=== SUPPLIED ENTRIES ===

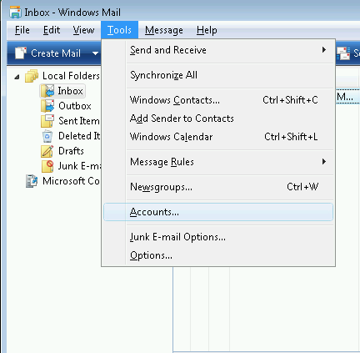Open the Create Mail dropdown arrow
The width and height of the screenshot is (360, 353).
pyautogui.click(x=95, y=53)
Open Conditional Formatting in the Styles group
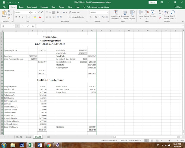185x148 pixels. point(116,15)
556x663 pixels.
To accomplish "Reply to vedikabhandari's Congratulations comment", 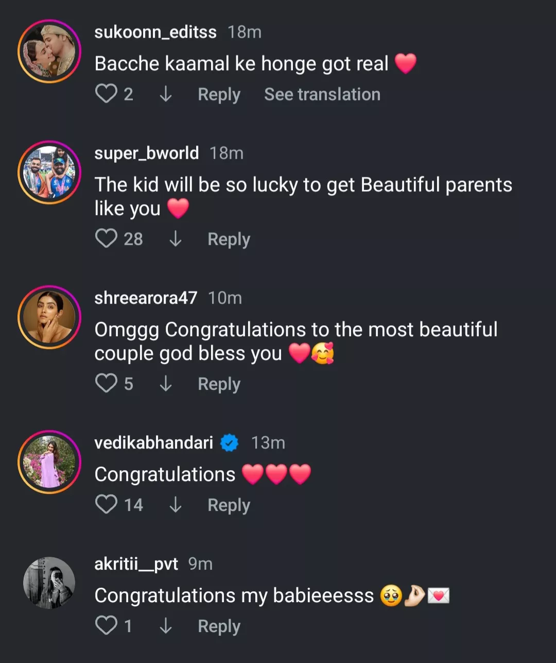I will 229,505.
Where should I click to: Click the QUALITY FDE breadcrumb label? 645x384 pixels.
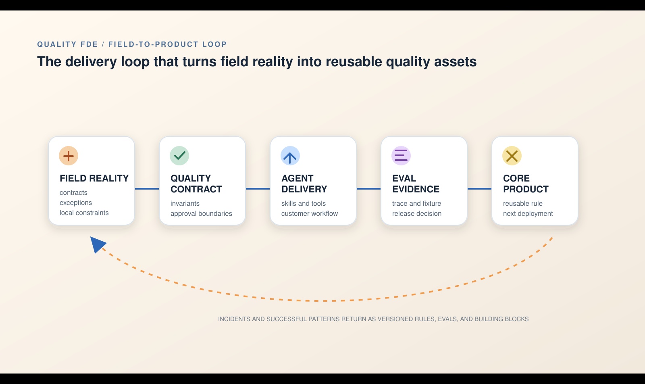click(x=68, y=44)
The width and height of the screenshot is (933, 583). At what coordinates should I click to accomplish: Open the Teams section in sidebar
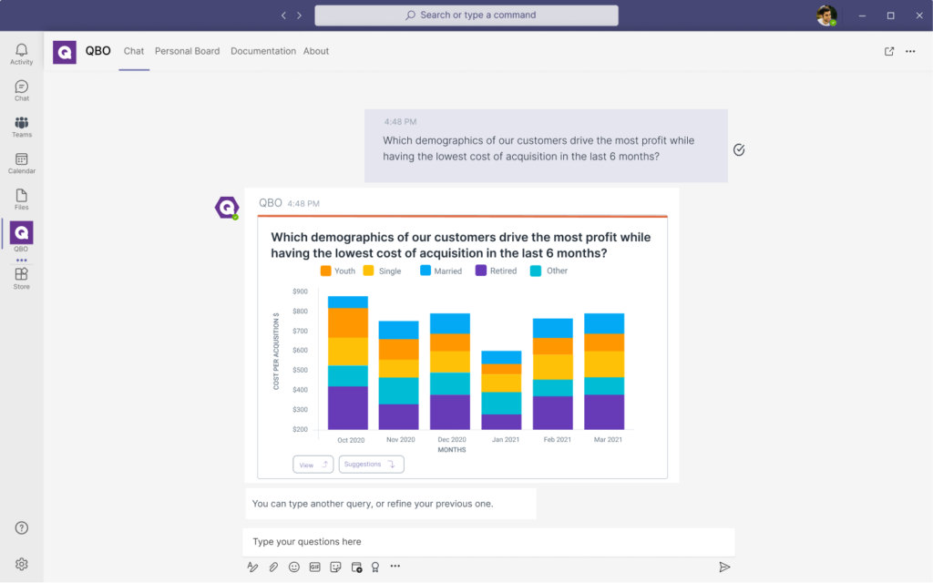click(21, 127)
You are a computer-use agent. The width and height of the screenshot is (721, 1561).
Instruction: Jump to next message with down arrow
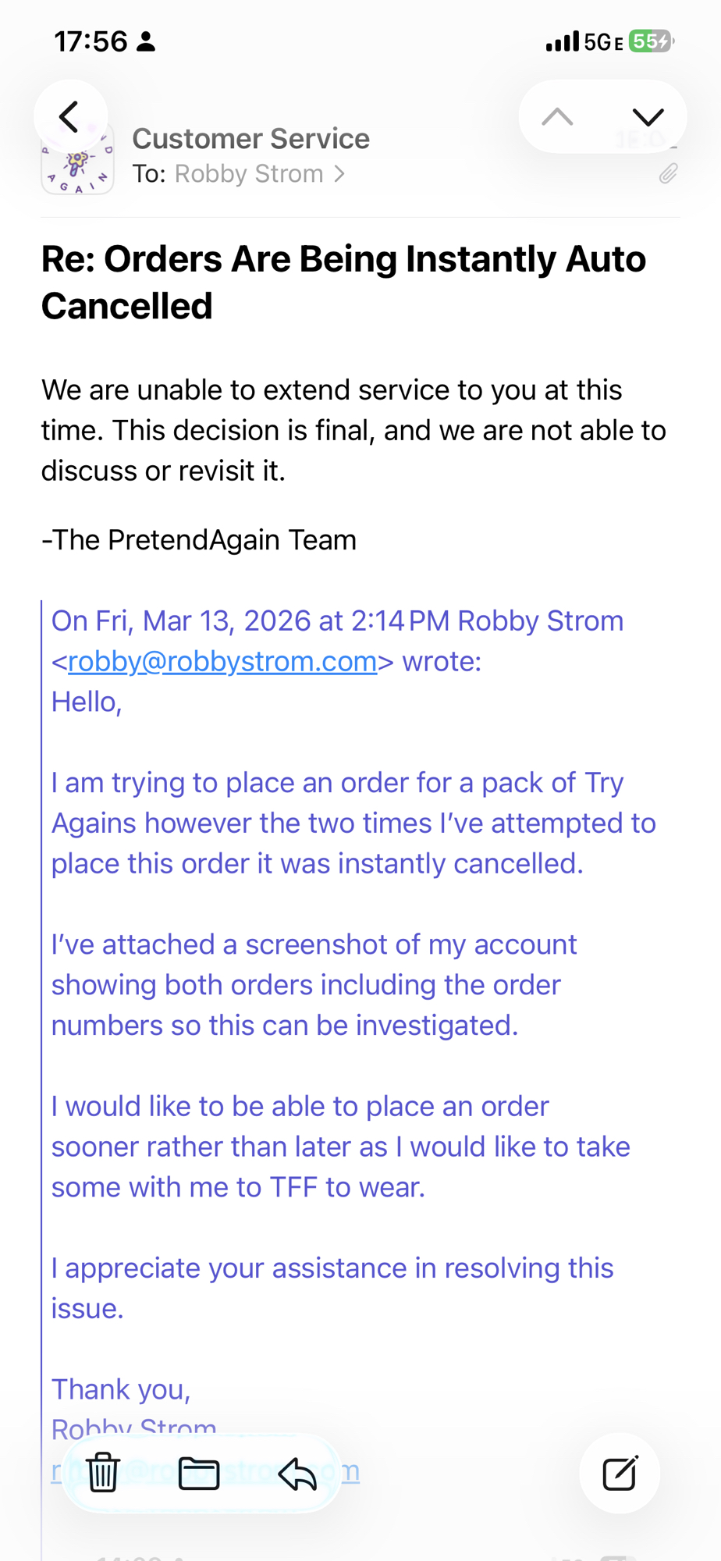(648, 117)
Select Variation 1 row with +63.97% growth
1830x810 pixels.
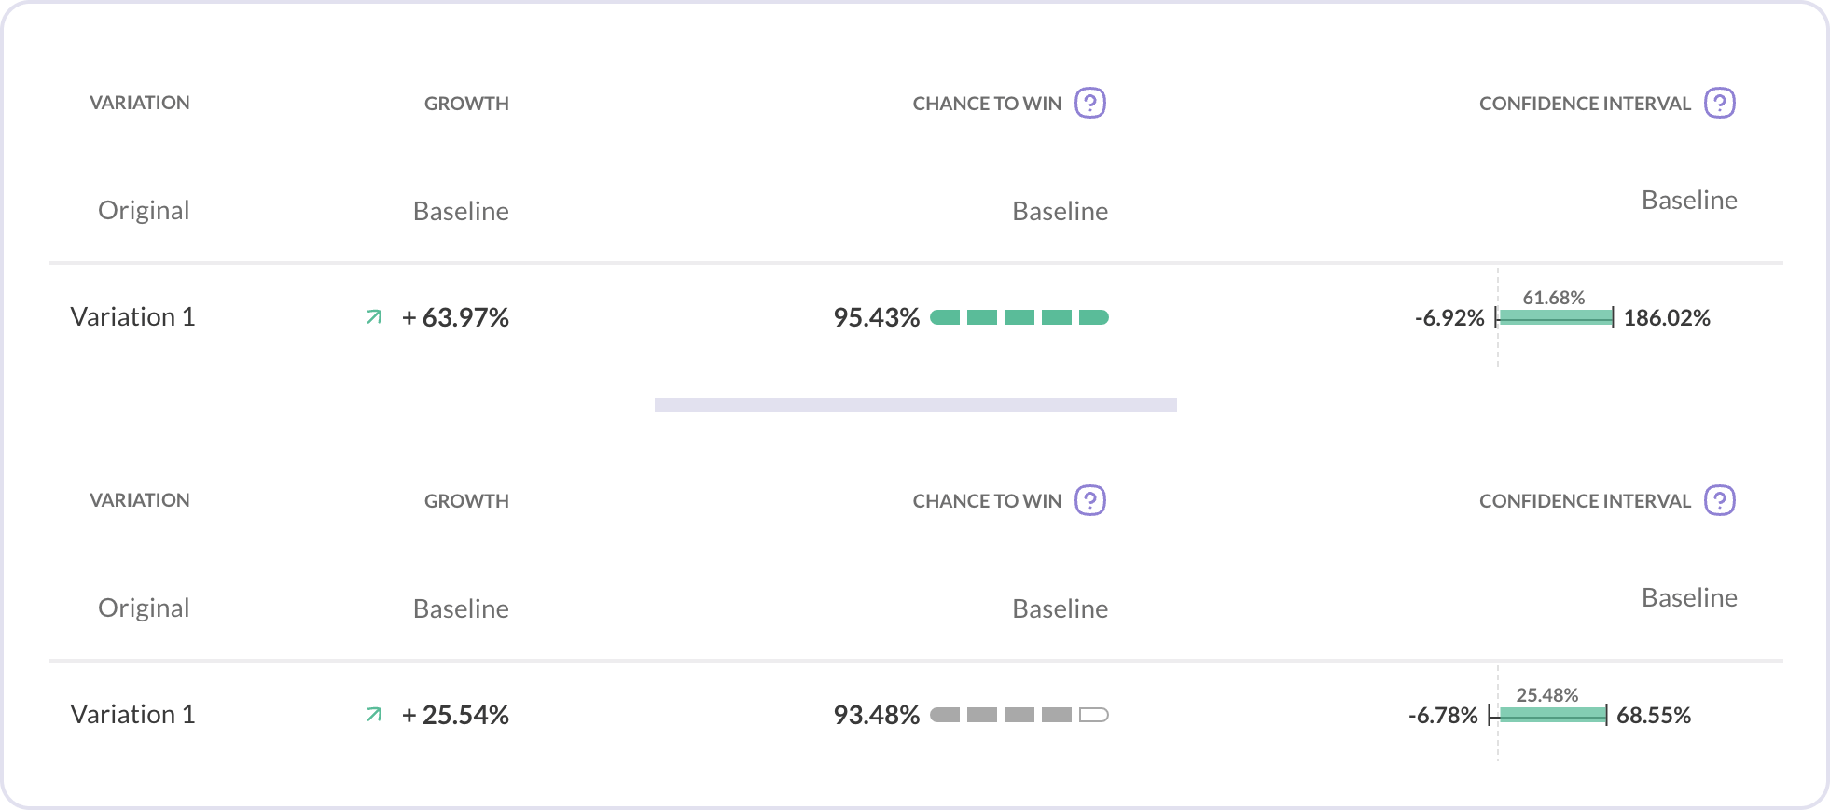tap(133, 317)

===

Reproduce the material above exactly, but only from the line with "Where should I" through its last line, leaving pictures out.

YOUR RESPONSE
Where should I click to: Click the QUALITY FDE breadcrumb label? 645x384 pixels.
click(x=68, y=44)
The width and height of the screenshot is (933, 583). At what coordinates should I click to accomplish: Open the Teams section in sidebar
click(21, 127)
You are a computer-use agent. The width and height of the screenshot is (721, 1561).
Instruction: Jump to next message with down arrow
(648, 117)
Select Variation 1 row with +63.97% growth
1830x810 pixels.
tap(133, 317)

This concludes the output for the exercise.